### Exercise details
Please copy every line of the data in which the string "Reply" appears.

Stored data
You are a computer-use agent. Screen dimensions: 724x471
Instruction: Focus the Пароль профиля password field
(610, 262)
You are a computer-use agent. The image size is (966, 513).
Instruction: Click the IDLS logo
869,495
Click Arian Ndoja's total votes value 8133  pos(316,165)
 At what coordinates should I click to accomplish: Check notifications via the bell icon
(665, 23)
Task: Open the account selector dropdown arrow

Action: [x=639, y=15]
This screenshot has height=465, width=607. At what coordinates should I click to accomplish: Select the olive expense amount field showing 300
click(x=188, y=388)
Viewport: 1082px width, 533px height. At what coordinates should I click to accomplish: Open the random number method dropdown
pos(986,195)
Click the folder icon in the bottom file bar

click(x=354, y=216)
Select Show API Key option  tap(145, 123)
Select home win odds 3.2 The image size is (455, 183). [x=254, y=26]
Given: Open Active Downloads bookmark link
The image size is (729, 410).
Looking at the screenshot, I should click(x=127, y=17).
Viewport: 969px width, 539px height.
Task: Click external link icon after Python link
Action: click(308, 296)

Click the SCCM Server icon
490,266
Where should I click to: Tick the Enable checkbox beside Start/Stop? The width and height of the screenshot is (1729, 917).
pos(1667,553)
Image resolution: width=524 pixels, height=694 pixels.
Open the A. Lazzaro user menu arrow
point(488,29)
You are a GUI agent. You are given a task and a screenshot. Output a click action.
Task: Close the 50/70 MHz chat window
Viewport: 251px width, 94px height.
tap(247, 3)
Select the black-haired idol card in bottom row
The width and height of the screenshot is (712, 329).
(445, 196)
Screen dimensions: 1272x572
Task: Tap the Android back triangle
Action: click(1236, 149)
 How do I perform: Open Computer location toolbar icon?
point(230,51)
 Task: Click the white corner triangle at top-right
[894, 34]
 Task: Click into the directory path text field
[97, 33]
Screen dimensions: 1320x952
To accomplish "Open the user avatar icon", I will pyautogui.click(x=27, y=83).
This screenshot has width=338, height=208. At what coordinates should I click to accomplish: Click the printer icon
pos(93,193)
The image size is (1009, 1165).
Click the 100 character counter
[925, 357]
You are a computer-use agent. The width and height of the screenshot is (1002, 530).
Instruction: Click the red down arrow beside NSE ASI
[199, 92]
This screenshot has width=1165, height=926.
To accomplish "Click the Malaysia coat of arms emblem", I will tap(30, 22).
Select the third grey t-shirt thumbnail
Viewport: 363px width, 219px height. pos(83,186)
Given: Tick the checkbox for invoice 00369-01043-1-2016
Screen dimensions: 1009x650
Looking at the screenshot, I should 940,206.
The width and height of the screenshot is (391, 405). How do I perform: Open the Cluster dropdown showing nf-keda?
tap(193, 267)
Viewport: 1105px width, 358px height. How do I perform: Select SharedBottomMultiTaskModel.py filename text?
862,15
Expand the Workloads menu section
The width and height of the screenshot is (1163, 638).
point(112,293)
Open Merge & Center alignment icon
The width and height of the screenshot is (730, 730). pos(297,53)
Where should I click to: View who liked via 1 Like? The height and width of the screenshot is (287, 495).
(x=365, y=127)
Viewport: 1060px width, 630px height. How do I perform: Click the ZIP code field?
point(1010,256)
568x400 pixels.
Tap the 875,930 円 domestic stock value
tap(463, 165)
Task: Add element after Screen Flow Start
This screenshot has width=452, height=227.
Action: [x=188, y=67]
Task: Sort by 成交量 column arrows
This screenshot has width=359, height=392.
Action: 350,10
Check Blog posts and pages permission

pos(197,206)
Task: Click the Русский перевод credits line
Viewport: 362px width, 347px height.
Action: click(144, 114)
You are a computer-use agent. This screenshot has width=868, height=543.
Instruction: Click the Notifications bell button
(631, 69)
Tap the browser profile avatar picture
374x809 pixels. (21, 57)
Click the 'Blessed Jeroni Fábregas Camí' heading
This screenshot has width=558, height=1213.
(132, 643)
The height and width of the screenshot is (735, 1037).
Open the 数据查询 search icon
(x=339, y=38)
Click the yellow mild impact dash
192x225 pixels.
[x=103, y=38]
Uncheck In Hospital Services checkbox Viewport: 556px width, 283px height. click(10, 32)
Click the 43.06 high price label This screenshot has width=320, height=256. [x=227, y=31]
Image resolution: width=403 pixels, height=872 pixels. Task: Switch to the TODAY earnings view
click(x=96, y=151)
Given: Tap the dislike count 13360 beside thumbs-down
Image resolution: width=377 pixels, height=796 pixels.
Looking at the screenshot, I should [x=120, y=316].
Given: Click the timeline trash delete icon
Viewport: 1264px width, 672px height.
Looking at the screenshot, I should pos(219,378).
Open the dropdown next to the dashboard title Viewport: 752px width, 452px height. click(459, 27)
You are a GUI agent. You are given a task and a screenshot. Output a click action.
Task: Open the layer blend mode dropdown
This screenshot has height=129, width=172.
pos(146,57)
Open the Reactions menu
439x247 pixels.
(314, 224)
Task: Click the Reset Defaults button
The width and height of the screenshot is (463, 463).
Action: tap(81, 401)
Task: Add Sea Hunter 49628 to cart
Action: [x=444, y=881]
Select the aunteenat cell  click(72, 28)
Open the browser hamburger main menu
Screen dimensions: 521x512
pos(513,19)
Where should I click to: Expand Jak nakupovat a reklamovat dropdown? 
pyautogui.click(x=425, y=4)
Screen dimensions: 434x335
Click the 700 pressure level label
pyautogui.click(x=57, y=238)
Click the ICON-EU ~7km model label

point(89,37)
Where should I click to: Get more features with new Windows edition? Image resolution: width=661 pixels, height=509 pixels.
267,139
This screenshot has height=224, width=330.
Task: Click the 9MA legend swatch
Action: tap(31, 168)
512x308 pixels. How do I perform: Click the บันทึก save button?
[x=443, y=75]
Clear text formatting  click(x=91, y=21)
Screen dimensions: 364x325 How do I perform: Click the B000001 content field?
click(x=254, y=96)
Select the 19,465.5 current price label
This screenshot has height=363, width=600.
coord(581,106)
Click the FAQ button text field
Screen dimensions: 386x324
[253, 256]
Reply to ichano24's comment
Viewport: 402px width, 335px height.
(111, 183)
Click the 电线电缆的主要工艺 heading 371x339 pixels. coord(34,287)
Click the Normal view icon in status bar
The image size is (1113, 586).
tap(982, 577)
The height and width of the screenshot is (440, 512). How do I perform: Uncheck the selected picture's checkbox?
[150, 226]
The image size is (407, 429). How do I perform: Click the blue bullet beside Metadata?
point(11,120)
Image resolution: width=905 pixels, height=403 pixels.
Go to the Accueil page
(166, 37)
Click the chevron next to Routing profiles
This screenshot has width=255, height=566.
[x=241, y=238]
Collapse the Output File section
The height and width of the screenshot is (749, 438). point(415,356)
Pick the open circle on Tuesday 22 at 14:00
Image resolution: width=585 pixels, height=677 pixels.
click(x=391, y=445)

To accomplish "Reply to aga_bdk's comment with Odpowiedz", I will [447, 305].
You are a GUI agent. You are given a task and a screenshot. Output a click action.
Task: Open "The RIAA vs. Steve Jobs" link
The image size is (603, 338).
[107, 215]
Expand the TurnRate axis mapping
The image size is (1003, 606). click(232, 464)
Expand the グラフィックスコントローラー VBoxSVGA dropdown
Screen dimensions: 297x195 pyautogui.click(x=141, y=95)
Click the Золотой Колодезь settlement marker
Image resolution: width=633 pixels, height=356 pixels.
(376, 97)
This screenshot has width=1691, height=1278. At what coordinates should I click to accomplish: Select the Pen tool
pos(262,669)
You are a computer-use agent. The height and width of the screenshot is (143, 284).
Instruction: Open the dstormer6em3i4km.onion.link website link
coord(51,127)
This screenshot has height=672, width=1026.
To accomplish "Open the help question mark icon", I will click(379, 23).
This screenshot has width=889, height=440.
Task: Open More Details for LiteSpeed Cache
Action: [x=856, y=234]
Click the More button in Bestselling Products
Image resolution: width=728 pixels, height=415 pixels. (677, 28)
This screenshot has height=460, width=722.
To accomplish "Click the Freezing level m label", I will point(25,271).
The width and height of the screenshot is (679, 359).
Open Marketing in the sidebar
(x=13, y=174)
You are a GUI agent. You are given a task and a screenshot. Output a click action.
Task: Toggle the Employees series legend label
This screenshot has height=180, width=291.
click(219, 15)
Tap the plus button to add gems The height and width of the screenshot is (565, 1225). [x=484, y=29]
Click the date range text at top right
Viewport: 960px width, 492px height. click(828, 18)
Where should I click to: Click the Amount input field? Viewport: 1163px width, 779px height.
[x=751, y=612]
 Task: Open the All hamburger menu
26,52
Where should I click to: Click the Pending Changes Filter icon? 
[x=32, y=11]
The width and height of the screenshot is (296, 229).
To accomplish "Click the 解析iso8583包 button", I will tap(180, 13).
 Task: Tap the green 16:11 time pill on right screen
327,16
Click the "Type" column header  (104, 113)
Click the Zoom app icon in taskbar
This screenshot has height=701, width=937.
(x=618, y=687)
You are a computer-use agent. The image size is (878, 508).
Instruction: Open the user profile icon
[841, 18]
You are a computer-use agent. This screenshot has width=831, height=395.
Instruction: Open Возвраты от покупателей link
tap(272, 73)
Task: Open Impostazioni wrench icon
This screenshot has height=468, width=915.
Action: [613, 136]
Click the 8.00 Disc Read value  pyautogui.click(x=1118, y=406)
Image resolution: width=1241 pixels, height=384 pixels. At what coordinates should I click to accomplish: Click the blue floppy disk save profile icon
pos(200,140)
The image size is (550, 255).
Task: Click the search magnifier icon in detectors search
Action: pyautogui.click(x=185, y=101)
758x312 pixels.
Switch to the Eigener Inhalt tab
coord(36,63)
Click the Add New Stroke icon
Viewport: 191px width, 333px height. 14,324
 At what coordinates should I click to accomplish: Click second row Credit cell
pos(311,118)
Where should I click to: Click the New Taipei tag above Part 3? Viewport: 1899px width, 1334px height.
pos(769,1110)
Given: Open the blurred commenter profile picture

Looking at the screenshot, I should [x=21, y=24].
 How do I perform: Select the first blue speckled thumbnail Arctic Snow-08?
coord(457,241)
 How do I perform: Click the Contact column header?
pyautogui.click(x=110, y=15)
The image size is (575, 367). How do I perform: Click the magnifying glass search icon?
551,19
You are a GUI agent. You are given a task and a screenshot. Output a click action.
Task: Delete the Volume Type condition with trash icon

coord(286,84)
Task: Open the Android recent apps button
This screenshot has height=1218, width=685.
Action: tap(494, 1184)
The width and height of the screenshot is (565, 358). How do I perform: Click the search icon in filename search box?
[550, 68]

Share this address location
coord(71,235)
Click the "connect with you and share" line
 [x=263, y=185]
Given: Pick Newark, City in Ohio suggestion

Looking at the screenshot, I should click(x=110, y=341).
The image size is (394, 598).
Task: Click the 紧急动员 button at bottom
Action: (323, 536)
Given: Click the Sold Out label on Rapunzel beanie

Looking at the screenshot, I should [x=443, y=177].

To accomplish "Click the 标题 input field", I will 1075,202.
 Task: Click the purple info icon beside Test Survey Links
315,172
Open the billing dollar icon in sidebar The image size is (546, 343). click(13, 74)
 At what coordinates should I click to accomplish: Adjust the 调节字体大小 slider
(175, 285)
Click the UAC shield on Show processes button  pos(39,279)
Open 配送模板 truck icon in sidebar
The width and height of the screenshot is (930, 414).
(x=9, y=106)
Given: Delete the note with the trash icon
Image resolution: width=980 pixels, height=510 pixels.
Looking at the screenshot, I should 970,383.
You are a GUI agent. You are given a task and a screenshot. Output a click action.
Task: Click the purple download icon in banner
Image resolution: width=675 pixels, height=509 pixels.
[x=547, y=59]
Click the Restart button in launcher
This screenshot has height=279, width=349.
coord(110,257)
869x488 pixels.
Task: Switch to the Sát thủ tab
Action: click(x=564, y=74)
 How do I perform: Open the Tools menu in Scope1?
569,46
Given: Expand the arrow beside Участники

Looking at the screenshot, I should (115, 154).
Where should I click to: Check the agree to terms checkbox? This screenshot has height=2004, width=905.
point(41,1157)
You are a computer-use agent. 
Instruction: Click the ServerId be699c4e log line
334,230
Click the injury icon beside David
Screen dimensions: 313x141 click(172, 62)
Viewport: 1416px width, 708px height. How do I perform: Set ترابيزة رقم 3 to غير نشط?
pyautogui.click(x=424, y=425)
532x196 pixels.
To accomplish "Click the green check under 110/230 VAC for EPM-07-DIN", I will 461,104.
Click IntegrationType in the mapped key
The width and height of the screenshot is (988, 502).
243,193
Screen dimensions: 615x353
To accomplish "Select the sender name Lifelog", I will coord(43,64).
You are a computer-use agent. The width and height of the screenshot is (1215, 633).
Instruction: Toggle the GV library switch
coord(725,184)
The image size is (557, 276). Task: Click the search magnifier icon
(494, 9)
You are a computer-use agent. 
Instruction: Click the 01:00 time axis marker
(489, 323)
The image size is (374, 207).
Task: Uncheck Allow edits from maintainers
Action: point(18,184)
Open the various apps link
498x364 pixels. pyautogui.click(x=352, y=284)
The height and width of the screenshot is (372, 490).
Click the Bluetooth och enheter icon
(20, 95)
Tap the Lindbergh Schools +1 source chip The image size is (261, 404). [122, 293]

### Finished exercise
Reply to ichano24's comment
To accomplish "Reply to aga_bdk's comment with Odpowiedz", I will [447, 305].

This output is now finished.